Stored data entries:
>>

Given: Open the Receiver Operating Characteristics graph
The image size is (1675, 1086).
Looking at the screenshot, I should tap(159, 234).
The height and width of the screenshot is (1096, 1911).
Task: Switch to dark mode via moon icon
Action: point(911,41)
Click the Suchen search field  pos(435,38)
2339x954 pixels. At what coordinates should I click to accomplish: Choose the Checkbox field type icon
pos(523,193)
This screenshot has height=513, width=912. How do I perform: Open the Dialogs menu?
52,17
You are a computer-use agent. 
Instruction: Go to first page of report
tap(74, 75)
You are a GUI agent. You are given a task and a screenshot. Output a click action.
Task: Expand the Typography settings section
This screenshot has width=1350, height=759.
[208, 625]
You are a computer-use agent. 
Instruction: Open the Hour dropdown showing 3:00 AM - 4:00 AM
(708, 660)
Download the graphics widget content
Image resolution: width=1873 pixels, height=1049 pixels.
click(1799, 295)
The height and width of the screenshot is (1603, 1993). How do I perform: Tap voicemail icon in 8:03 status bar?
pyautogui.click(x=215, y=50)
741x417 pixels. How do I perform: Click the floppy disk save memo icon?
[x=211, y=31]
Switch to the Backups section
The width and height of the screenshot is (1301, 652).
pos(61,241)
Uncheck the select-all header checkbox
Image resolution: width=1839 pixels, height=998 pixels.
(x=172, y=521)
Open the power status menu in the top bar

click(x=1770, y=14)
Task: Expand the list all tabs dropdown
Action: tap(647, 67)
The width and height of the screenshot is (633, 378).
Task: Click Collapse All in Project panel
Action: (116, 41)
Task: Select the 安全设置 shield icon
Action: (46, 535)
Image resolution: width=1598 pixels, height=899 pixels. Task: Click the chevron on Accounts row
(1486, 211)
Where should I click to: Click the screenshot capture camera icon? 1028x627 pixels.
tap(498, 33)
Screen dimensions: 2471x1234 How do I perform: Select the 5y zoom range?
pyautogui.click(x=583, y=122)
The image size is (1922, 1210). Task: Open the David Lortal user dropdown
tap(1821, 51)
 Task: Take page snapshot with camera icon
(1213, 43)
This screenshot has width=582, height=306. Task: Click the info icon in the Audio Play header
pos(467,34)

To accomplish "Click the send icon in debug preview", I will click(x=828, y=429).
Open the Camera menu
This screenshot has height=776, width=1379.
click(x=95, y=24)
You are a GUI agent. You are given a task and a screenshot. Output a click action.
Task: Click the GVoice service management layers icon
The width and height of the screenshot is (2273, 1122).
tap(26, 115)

<<

EXERCISE
Retype the entries exactly, including every line.

RESPONSE
Given: Open the Receiver Operating Characteristics graph
The image size is (1675, 1086).
Looking at the screenshot, I should tap(159, 234).
The height and width of the screenshot is (1096, 1911).
Task: Switch to dark mode via moon icon
Action: point(911,41)
Click the Suchen search field  pos(435,38)
2339x954 pixels. At what coordinates should I click to accomplish: Choose the Checkbox field type icon
pos(523,193)
This screenshot has height=513, width=912. How do I perform: Open the Dialogs menu?
52,17
You are a computer-use agent. 
Instruction: Go to first page of report
tap(74, 75)
You are a GUI agent. You are given a task and a screenshot. Output a click action.
Task: Expand the Typography settings section
This screenshot has width=1350, height=759.
[208, 625]
You are a computer-use agent. 
Instruction: Open the Hour dropdown showing 3:00 AM - 4:00 AM
(708, 660)
Download the graphics widget content
Image resolution: width=1873 pixels, height=1049 pixels.
click(1799, 295)
The height and width of the screenshot is (1603, 1993). How do I perform: Tap voicemail icon in 8:03 status bar?
pyautogui.click(x=215, y=50)
741x417 pixels. How do I perform: Click the floppy disk save memo icon?
[x=211, y=31]
Switch to the Backups section
The width and height of the screenshot is (1301, 652).
pos(61,241)
Uncheck the select-all header checkbox
Image resolution: width=1839 pixels, height=998 pixels.
(x=172, y=521)
Open the power status menu in the top bar

click(x=1770, y=14)
Task: Expand the list all tabs dropdown
Action: tap(647, 67)
The width and height of the screenshot is (633, 378).
Task: Click Collapse All in Project panel
Action: (116, 41)
Task: Select the 安全设置 shield icon
Action: (46, 535)
Image resolution: width=1598 pixels, height=899 pixels. Task: Click the chevron on Accounts row
(1486, 211)
Where should I click to: Click the screenshot capture camera icon? 1028x627 pixels.
tap(498, 33)
Screen dimensions: 2471x1234 How do I perform: Select the 5y zoom range?
pyautogui.click(x=583, y=122)
The image size is (1922, 1210). Task: Open the David Lortal user dropdown
tap(1821, 51)
 Task: Take page snapshot with camera icon
(1213, 43)
This screenshot has width=582, height=306. Task: Click the info icon in the Audio Play header
pos(467,34)

To accomplish "Click the send icon in debug preview", I will click(x=828, y=429).
Open the Camera menu
This screenshot has height=776, width=1379.
click(x=95, y=24)
You are a GUI agent. You are given a task and a screenshot. Output a click action.
Task: Click the GVoice service management layers icon
The width and height of the screenshot is (2273, 1122).
tap(26, 115)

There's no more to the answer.